The total deposit base of 35 RFCs is around Rs 122 billion and the total asset base is in the region of Rs.186 billion at present. Mr Ekanayake said that RFC asset base will grow by around 10 % and deposits by over 10 %. He also predicted a 12 % growth in lending.

Six out of the 35 RFCs were hit by runs on deposits and liquidity constraints since early 2009 due to a decline in inflow of new funds and the reluctance of some banking institutions to provide loan facilities to these companies. The CB intervened to settle the financial crisis by introducing a bailout package and appointing management agents at that time.

“During the past few months these finance companies have shown a remarkable progress. They expect their liquidity ratio to improve gradually,” Mr Ekanayake said.

One application for a loan facility through a commercial bank is now being evaluated by the CB, and this company will get the greenlight shortly, he said, without elaborating about the name of the finance company.

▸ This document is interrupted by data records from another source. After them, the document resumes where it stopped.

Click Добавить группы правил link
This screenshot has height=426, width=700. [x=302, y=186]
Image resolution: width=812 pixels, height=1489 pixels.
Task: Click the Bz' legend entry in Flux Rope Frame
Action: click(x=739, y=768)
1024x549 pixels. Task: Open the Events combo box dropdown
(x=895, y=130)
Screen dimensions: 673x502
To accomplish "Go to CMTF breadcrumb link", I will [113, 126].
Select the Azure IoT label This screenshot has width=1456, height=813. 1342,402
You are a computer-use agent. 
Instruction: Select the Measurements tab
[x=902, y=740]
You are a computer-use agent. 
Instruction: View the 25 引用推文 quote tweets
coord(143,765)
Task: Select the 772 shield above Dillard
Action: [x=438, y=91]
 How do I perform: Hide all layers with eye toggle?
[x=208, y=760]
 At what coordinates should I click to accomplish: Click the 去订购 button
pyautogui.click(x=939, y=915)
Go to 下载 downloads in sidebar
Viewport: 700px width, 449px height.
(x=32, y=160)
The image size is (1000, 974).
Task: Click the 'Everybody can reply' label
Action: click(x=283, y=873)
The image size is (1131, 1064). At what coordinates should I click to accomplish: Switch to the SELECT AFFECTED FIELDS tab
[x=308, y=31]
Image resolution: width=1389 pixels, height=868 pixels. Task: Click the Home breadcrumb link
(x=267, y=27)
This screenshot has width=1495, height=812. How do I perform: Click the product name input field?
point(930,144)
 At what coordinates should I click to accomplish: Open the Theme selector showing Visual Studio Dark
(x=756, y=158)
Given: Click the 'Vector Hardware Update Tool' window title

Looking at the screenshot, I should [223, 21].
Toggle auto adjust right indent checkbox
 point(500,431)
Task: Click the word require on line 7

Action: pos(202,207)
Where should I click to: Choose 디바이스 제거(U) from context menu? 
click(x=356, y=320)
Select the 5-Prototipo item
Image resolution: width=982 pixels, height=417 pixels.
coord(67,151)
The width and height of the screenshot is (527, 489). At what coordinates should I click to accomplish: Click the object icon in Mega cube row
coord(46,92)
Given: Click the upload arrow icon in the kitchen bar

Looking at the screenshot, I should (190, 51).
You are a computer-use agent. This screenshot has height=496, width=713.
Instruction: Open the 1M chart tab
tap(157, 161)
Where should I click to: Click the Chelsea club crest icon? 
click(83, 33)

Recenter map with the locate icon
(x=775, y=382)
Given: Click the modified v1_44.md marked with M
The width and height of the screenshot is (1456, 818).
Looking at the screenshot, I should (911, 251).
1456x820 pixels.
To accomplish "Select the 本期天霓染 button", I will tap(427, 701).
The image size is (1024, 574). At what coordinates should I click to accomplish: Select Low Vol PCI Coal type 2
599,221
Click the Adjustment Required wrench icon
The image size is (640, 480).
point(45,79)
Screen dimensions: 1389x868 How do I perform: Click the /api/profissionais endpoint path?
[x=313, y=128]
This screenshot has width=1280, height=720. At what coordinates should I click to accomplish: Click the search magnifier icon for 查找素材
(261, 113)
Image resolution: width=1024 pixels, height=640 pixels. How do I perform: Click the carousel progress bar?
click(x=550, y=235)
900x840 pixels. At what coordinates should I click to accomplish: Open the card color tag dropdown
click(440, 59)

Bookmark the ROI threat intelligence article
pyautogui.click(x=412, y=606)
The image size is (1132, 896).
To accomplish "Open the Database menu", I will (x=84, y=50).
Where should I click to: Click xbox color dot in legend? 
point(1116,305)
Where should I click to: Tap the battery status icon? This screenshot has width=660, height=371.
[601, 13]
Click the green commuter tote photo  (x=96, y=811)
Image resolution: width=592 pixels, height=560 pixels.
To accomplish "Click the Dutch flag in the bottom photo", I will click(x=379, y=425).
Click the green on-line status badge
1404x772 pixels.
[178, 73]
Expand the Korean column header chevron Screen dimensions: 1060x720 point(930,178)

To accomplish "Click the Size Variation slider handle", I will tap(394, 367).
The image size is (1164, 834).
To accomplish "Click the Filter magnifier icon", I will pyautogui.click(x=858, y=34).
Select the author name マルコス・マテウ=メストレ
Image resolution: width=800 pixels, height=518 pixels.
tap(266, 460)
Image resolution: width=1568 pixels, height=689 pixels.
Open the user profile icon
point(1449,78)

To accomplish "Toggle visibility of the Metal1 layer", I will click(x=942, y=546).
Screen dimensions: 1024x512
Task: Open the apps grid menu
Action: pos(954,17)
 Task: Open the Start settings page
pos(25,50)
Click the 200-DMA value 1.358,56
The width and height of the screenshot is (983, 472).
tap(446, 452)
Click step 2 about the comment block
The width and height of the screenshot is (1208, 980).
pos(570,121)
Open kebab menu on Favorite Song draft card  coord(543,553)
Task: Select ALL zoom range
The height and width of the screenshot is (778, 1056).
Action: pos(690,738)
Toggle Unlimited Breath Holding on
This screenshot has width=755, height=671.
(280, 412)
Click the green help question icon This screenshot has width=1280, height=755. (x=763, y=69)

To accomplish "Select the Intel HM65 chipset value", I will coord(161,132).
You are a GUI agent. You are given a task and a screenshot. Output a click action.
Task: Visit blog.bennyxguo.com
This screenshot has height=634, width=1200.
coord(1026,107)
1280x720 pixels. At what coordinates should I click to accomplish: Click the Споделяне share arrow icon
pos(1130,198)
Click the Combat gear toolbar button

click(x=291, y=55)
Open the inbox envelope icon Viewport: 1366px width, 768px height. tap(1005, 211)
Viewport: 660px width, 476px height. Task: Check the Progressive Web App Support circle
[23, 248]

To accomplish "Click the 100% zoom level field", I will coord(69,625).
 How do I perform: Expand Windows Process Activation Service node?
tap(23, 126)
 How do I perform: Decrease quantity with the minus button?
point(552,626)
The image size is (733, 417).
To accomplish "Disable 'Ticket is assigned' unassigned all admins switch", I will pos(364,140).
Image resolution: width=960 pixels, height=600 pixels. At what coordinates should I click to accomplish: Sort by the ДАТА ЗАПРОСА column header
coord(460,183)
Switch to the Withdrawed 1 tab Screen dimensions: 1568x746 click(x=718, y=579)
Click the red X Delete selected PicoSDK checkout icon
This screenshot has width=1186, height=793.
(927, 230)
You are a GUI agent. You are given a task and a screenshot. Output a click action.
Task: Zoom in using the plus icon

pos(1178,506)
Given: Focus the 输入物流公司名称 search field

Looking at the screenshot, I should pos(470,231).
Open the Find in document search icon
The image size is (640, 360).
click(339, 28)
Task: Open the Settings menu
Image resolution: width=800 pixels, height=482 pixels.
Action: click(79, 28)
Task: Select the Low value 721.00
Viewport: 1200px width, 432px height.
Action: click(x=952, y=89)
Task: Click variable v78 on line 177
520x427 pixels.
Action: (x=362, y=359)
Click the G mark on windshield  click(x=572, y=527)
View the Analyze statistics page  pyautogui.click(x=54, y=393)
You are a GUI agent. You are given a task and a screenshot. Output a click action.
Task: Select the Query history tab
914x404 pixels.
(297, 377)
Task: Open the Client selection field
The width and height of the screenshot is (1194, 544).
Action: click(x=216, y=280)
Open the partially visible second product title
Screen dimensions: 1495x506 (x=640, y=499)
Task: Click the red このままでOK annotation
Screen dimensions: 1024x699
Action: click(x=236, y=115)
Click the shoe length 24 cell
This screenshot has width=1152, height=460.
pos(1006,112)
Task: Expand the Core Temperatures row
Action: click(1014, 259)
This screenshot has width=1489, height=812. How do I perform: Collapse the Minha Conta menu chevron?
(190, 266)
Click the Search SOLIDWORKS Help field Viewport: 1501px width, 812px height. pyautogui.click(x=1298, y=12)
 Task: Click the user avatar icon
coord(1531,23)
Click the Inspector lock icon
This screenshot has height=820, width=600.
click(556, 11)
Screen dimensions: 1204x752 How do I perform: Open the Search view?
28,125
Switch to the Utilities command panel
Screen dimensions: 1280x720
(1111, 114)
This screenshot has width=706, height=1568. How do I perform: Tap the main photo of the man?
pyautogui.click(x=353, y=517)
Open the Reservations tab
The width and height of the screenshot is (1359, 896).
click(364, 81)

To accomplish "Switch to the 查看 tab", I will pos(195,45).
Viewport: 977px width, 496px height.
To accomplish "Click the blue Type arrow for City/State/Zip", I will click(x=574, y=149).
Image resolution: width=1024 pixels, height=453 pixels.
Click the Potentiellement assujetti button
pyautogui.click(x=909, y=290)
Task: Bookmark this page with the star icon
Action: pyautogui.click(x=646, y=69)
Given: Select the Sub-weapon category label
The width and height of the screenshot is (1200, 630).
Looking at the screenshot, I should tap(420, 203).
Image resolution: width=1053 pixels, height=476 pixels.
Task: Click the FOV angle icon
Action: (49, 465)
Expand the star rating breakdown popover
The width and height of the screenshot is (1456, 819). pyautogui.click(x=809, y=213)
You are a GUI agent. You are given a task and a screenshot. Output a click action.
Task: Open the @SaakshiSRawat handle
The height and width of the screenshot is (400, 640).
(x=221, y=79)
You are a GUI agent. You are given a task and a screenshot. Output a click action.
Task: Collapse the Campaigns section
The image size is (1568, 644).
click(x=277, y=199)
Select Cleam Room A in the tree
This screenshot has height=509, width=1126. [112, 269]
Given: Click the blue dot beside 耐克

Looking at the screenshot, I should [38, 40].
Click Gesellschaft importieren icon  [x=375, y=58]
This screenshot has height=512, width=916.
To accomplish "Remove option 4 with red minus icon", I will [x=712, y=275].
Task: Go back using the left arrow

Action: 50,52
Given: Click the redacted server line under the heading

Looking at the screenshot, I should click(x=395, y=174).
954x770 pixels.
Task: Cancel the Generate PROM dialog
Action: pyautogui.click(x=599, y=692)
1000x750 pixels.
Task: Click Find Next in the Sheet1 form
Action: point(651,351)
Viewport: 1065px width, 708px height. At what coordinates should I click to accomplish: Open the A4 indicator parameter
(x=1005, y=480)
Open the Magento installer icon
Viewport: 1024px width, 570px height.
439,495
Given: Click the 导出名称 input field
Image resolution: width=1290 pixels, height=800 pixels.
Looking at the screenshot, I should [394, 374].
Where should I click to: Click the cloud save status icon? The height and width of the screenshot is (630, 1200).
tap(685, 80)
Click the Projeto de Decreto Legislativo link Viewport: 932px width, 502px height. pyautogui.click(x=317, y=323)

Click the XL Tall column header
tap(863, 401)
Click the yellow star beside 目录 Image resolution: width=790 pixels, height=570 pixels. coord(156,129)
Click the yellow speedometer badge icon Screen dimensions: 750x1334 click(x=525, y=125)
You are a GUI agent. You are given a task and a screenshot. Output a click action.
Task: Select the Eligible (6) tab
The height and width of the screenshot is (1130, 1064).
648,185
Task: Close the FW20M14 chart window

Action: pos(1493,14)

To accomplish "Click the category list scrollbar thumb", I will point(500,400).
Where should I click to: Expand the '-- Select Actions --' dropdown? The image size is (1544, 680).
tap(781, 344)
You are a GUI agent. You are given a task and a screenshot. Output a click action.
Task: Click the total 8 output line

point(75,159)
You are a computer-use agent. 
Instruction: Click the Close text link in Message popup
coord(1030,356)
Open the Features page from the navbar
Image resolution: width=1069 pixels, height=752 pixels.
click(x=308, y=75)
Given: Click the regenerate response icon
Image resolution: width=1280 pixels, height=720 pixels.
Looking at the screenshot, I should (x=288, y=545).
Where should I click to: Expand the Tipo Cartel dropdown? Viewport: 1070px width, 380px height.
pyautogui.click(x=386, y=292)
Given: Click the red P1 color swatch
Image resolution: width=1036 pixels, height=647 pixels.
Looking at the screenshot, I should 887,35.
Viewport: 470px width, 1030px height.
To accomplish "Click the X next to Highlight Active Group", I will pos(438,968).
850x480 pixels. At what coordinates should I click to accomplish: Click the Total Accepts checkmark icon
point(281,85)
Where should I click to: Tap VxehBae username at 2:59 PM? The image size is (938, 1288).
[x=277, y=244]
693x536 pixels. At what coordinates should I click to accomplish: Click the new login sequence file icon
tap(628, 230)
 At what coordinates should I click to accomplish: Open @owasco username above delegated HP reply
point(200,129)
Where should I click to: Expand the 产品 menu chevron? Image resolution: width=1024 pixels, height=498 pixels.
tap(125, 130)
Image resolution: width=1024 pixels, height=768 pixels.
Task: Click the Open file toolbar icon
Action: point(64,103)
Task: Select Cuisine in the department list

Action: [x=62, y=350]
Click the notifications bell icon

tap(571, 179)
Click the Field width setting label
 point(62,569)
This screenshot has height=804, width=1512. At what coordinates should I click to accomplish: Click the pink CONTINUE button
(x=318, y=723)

The Finance, F&G Finance, Asian Finance and Industrial Finance were among the six troubled companies, he said. He added that the CB will assess the need for such guarantees for the applicant RFC and the quality of assets mortgaged or assigned in respect of obtaining a loan facility.

Mr Ekanayake noted that the guaranteeing of bank loans by the CB will benefit banking institutions too as they could extend their facilities at a lower credit risk and as it will enable them to diversify their portfolios. He expressed the belief that this scheme will enhance inflow of funds to vulnerable RFCs and relieve the liquidity constraints within a short period of time thereby enabling them to carry on their normal businesses and to contribute to the economic growth in the country.